Once the line containing "Toggle heart on Au Bar 56 deal" is found in the records below, return it and each following line exactly, up to and including the line containing "You are a computer-use agent. The image", and nothing else.

>>>>

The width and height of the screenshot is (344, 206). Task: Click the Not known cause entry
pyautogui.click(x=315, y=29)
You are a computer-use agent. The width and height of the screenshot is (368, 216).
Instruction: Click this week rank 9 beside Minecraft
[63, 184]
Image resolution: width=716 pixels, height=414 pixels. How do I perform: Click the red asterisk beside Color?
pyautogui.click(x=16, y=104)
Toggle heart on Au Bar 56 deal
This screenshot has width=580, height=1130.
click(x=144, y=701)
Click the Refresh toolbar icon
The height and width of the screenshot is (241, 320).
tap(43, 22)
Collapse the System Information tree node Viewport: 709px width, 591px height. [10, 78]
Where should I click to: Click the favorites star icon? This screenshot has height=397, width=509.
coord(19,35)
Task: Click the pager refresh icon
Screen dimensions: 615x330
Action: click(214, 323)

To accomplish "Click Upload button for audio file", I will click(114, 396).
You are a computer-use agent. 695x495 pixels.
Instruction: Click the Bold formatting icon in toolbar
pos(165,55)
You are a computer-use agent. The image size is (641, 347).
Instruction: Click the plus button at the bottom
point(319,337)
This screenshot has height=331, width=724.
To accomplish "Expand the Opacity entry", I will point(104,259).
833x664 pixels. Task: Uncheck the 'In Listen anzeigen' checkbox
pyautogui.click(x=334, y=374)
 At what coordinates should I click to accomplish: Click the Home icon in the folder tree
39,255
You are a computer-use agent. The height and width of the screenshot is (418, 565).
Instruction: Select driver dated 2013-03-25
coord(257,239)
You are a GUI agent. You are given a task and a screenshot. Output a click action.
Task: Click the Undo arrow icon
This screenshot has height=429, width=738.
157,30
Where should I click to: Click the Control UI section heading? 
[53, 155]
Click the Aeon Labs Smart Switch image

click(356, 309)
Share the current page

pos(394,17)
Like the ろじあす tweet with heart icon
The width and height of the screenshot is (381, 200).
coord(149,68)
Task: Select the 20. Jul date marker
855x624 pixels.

<<<<

## [ANSWER SECTION]
Toggle heart on Au Bar 56 deal
This screenshot has width=580, height=1130.
click(x=144, y=701)
Click the Refresh toolbar icon
The height and width of the screenshot is (241, 320).
tap(43, 22)
Collapse the System Information tree node Viewport: 709px width, 591px height. [10, 78]
Where should I click to: Click the favorites star icon? This screenshot has height=397, width=509.
coord(19,35)
Task: Click the pager refresh icon
Screen dimensions: 615x330
Action: click(214, 323)

To accomplish "Click Upload button for audio file", I will click(114, 396).
You are a computer-use agent. 695x495 pixels.
Instruction: Click the Bold formatting icon in toolbar
pos(165,55)
You are a computer-use agent. The image size is (641, 347).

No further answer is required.